____ GIVEN INFORMATION

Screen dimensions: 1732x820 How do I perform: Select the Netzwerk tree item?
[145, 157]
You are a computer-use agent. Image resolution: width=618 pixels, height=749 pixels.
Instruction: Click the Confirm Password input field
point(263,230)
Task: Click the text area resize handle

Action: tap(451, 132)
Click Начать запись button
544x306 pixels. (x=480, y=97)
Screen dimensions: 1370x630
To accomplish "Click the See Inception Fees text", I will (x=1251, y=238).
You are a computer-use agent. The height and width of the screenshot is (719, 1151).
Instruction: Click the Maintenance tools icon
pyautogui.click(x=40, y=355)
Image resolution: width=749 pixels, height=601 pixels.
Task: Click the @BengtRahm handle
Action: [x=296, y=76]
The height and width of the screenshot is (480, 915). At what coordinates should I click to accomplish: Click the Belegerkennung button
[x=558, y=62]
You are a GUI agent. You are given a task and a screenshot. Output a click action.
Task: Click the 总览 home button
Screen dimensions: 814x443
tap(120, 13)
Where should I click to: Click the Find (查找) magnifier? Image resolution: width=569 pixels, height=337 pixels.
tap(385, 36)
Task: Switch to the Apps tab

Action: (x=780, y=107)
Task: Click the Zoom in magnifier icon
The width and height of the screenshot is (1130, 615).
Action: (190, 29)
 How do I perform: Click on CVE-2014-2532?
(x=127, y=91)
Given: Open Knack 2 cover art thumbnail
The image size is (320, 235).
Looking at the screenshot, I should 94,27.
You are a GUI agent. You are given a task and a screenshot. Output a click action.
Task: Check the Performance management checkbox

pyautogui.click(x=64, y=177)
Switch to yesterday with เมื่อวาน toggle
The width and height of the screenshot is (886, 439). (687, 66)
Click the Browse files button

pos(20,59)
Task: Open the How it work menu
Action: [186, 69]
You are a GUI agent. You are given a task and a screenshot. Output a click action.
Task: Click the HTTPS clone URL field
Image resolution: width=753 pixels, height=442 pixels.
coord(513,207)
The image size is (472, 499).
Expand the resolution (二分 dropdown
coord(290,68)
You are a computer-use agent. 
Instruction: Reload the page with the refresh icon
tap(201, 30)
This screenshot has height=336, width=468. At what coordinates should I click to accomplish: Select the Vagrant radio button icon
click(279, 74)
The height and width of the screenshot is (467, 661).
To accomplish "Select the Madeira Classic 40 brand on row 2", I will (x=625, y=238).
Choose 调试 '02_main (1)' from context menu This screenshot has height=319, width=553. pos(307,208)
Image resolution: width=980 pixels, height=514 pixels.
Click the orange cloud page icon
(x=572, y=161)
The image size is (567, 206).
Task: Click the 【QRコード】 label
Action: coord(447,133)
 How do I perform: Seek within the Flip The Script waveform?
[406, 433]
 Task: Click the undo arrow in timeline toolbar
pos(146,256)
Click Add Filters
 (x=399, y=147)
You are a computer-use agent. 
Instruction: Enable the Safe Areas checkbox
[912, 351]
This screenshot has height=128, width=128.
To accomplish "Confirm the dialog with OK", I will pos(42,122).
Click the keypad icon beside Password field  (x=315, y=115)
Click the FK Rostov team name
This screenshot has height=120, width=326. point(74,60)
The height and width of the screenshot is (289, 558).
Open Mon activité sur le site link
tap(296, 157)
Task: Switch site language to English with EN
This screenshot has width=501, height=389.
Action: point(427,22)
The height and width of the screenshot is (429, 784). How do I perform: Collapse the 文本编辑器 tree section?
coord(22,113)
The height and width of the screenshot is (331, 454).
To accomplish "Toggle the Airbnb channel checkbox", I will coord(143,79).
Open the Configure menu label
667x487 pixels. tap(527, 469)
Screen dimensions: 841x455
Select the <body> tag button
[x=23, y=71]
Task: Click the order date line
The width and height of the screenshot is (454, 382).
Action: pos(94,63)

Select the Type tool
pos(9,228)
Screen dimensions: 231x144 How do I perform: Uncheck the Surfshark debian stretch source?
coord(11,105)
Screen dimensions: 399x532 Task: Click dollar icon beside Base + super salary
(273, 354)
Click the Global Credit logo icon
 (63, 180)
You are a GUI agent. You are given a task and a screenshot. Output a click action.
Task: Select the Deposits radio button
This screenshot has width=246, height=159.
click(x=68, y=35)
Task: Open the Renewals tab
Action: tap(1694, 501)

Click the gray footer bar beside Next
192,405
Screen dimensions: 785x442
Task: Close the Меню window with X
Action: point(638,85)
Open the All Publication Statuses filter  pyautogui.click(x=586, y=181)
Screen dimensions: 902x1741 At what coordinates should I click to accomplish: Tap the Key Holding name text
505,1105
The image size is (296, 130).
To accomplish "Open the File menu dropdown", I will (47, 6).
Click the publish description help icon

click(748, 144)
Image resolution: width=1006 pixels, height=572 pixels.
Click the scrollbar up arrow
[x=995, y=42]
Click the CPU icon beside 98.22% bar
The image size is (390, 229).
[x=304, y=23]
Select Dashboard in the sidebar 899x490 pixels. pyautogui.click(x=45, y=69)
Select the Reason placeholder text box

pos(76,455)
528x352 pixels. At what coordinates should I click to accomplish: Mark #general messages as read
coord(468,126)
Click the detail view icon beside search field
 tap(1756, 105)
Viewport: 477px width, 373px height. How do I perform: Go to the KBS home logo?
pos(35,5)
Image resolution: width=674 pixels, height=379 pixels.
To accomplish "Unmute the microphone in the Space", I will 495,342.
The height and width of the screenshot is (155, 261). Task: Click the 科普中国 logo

________

(WORK TO BE COMPLETED): Print the stretch of records from the line that contains "You are a computer-use agent. The" through the line that contains "Choose 调试 '02_main", both ends included, copying each line exactly.

(FULL ANSWER):
You are a computer-use agent. The height and width of the screenshot is (719, 1151).
Instruction: Click the Maintenance tools icon
pyautogui.click(x=40, y=355)
Image resolution: width=749 pixels, height=601 pixels.
Task: Click the @BengtRahm handle
Action: [x=296, y=76]
The height and width of the screenshot is (480, 915). At what coordinates should I click to accomplish: Click the Belegerkennung button
[x=558, y=62]
You are a GUI agent. You are given a task and a screenshot. Output a click action.
Task: Click the 总览 home button
Screen dimensions: 814x443
tap(120, 13)
Where should I click to: Click the Find (查找) magnifier? Image resolution: width=569 pixels, height=337 pixels.
tap(385, 36)
Task: Switch to the Apps tab

Action: (x=780, y=107)
Task: Click the Zoom in magnifier icon
The width and height of the screenshot is (1130, 615).
Action: (190, 29)
 How do I perform: Click on CVE-2014-2532?
(x=127, y=91)
Given: Open Knack 2 cover art thumbnail
The image size is (320, 235).
Looking at the screenshot, I should 94,27.
You are a GUI agent. You are given a task and a screenshot. Output a click action.
Task: Check the Performance management checkbox

pyautogui.click(x=64, y=177)
Switch to yesterday with เมื่อวาน toggle
The width and height of the screenshot is (886, 439). (687, 66)
Click the Browse files button

pos(20,59)
Task: Open the How it work menu
Action: [186, 69]
You are a GUI agent. You are given a task and a screenshot. Output a click action.
Task: Click the HTTPS clone URL field
Image resolution: width=753 pixels, height=442 pixels.
coord(513,207)
The image size is (472, 499).
Expand the resolution (二分 dropdown
coord(290,68)
You are a computer-use agent. 
Instruction: Reload the page with the refresh icon
tap(201, 30)
This screenshot has height=336, width=468. At what coordinates should I click to accomplish: Select the Vagrant radio button icon
click(279, 74)
The height and width of the screenshot is (467, 661).
To accomplish "Select the Madeira Classic 40 brand on row 2", I will (x=625, y=238).
Choose 调试 '02_main (1)' from context menu This screenshot has height=319, width=553. pos(307,208)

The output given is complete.